Nel parterre mi ci portava mio papà quando ero bambino, storia comune a tantissimi tifosi grigi, per tante generazioni.
E ricordo Giuseppe Lorenzetti, il mio primo idolo. Una domenica ci diedero una punizione dal limite, la tirò nel sette, la giacchetta nera la fece ribattere, lui la tirò nell’altro sette. Peppuccio, che non c’è più, aveva uno striscione, appeso nel rettilineo di fronte, che spiegava bene quanto fosse forte: “Rivera + Benetti = Lorenzetti”.
Ricordo che mio padre mi presentò un signore, che io bambino trovai vecchio, col cappotto spigato e il cappello in testa come tutti gli uomini allora. Era un suo collega, mi disse, e me lo presentò con deferenza, spiegandomi che aveva giocato anche in nazionale, il geometra Avalle. Nei parterre imparavi la storia gloriosa dei grigi.
Ricordo Arrigo Dolso, che vedevamo tanto perché come noto giocava sempre all’ombra della tribuna, con le “calze a cacarella” (copyright Brera) come Mariolino Corso, che allora era il giocatore preferito di mio papà che ha sempre avuto un debole per i mancini talentuosi e indolenti, via via fino al Chino. Ricordo la volta che Dolso corse per tutto il campo, cosa mai vista, per… tirare un solenne calcio nel culo a un difensore avversario. Non erano ancora tempi di prova tivú, vivaddio.
Ricordo quando noi “banotti” (se per caso non sei di Alessándria ma hai letto fin qui, mi dispiace il significato di “banotto” non te lo posso svelare) scendevamo fin dietro la panchina per sentire le coloratissime, fantasiose bestemmione che tirava il mitico Viganò.
E ricordo Volpato, sciagurato, sbagliare da due passi a pochi minuti dalla fine dell’ultima giornata, mi pare contro il Taranto, il gol che ci avrebbe salvato evitandoci lo spareggio con la Reggiana e la discesa nell’eterno inferno delle C.
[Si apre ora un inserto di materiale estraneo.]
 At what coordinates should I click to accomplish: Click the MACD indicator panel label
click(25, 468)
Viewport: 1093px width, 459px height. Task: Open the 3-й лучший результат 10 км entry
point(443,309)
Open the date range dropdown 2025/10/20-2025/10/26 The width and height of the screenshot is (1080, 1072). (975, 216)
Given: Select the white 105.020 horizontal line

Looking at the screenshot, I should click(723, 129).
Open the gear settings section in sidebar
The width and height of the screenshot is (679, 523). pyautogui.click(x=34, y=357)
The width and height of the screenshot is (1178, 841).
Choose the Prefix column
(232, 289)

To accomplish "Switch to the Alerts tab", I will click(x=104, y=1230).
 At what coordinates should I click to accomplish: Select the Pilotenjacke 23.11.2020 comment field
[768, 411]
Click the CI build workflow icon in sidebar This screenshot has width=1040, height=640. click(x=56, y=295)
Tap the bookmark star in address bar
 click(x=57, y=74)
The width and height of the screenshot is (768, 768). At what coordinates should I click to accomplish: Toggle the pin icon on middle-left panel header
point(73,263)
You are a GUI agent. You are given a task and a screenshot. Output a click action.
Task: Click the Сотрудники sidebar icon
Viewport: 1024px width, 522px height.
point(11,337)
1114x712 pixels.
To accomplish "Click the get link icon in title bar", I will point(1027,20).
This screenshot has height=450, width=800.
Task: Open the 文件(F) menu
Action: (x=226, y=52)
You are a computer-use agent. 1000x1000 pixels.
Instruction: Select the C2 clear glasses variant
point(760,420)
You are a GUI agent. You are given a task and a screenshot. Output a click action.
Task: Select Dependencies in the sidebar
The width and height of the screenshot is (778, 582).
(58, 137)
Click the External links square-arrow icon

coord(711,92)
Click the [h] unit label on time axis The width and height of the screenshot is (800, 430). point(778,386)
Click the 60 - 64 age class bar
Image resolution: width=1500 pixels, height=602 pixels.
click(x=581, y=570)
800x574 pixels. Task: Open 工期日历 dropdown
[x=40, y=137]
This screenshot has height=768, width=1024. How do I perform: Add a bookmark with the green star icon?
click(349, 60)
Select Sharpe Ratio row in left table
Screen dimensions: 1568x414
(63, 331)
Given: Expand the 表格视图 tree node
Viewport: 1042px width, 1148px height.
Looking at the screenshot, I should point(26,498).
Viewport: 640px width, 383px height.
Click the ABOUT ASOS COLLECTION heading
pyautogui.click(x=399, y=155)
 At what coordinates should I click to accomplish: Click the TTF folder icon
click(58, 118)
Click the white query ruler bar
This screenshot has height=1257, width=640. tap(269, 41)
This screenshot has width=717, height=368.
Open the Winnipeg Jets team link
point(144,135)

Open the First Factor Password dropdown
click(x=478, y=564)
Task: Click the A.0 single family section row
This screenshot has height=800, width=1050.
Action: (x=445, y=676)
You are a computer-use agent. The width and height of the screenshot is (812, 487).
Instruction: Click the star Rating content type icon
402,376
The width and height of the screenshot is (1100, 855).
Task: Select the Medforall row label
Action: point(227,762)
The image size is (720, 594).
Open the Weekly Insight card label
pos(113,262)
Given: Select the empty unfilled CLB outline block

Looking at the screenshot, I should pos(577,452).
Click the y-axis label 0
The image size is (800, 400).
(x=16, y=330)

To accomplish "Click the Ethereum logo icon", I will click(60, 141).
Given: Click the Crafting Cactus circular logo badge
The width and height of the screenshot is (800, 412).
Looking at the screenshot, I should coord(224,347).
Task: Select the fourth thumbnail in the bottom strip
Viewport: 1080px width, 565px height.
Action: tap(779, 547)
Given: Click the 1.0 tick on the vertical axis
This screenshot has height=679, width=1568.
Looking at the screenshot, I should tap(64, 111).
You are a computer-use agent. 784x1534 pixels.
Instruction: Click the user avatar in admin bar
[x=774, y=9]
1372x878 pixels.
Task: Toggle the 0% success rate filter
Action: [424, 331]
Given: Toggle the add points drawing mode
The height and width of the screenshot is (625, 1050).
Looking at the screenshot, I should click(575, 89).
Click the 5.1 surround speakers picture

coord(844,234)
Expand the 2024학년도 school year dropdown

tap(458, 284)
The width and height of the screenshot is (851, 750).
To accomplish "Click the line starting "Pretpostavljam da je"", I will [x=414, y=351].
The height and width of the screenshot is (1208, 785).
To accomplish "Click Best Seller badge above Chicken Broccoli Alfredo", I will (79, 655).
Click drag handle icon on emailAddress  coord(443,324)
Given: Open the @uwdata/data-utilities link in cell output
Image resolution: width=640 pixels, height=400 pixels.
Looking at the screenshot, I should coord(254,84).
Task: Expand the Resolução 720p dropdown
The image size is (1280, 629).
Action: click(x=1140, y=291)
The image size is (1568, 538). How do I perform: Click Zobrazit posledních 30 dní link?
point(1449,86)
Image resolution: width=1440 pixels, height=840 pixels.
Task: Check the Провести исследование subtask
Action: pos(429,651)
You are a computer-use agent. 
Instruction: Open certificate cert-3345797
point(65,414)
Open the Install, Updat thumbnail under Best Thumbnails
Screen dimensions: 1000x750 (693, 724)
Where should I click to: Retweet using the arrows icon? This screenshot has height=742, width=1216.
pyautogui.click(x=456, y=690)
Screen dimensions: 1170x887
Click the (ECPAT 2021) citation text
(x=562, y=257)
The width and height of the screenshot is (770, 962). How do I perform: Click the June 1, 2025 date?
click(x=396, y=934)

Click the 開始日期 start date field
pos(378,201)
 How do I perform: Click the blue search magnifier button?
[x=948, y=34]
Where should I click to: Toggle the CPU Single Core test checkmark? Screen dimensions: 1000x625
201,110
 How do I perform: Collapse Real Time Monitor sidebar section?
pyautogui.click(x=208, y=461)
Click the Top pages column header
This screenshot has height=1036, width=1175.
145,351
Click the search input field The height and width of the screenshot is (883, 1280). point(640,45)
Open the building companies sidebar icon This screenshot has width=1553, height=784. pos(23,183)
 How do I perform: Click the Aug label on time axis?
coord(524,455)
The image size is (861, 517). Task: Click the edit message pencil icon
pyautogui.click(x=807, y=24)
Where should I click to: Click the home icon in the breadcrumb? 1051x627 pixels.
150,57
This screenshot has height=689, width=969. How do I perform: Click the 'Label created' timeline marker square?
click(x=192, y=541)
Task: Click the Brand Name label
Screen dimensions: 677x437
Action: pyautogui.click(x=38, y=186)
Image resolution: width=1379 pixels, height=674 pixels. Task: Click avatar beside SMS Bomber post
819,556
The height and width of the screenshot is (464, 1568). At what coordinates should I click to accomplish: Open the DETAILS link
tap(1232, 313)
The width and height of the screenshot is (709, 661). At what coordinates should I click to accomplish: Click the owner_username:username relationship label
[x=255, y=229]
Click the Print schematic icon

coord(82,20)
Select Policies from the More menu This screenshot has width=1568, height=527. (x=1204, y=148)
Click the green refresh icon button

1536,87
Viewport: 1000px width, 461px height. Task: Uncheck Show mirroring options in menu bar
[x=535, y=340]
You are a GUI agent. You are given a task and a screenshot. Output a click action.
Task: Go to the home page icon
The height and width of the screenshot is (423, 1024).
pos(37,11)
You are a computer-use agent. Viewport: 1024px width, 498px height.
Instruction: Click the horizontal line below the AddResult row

Ricordo quell’Alessandria-Parma, con il Mocca pieno come non l’avevo mai visto prima e come non lo vedrò mai più, e quel giorno anche mio padre, che seguiva sempre le partite in silenzio, quel giorno anche lui urlò. E ricordo “faina” Salvadori staccare e segnare di testa il gol della vittoria in quella partita epica, e io ero il bambino più felice del mondo mentre per mano a mio padre, insieme a tantissimi altri tifosi esultanti, uscivo dai parterre.